ATM (ataxia telangiectasia mutated gene)-like gene and Chk2 -like gene were identified in the genome of C. elegans . The putative products of the genes, termed
Ce-atl-1 ( C. elegans ATM-like 1 ) and
Ce-chk-2 consist of 2514 and 450 amino acid residues, respectively. The C-terminal sequence of
Ce-atl-1 , which contains a PI-3 kinase like domain, showed good homology with the products of the gene MEC1/ESR1 from budding yeast, the
rad3+ gene of fission yeast and mammalian ATR genes. The sequence of
Ce-chk-2 product shows 34.3% identity over 449 residues to human Chk2. To study the function of the
Ce-atl-1 and
Ce-chk-2 genes, we carried out RNA interference (RNAi) experiments to repress its expression. The results of RNAi indicated that the major phenotype associated with repression of
Ce-atl-1 was lethality (approximately 20-50%) during early embryogenesis.

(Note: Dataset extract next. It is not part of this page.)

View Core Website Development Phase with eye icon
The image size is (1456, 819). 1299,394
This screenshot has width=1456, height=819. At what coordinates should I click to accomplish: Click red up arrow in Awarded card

Among the surviving progeny, males (XO animals) arose at a high frequency (2-30%). In addition, 5% of oocyte chromosomes demonstrated aneuploidy due to a defect in pre-meiotic chromosomal segregation. We also observed other variable phenotypes among the surviving F1 and F2 animals; namely, lethal morphological abnormalities in L1-L2 larvae, protruding vulvae, abnormal gonads, irregular oocytes, dumpy (Dpy) or small-sized (Sma) adults, and bursting of the vulva, but these phenotypes were not passed on to the next generation. The sensitivity to genotoxin (UV and X-ray irradiation) was also increased by the repression of
Ce-atl-1 gene. However, the phenotype of repression of
Ce-chk-2 gene was completely difference from that of
Ce-atl-1 .
Ce-chk-2 gene was dispensable for repair process of DNA double strand breaks, but essential for meiotic process such as chiasma formation and meiotic chromosome synapses. These observations indicate that
Ce-atl-1 acts as a monitoring enzyme for DNA damage checkpoint control, but
Ce-chk-2 does not, although Chk2 of yeast and mammals functions as a downstream kinase of ATM family in checkpoint control.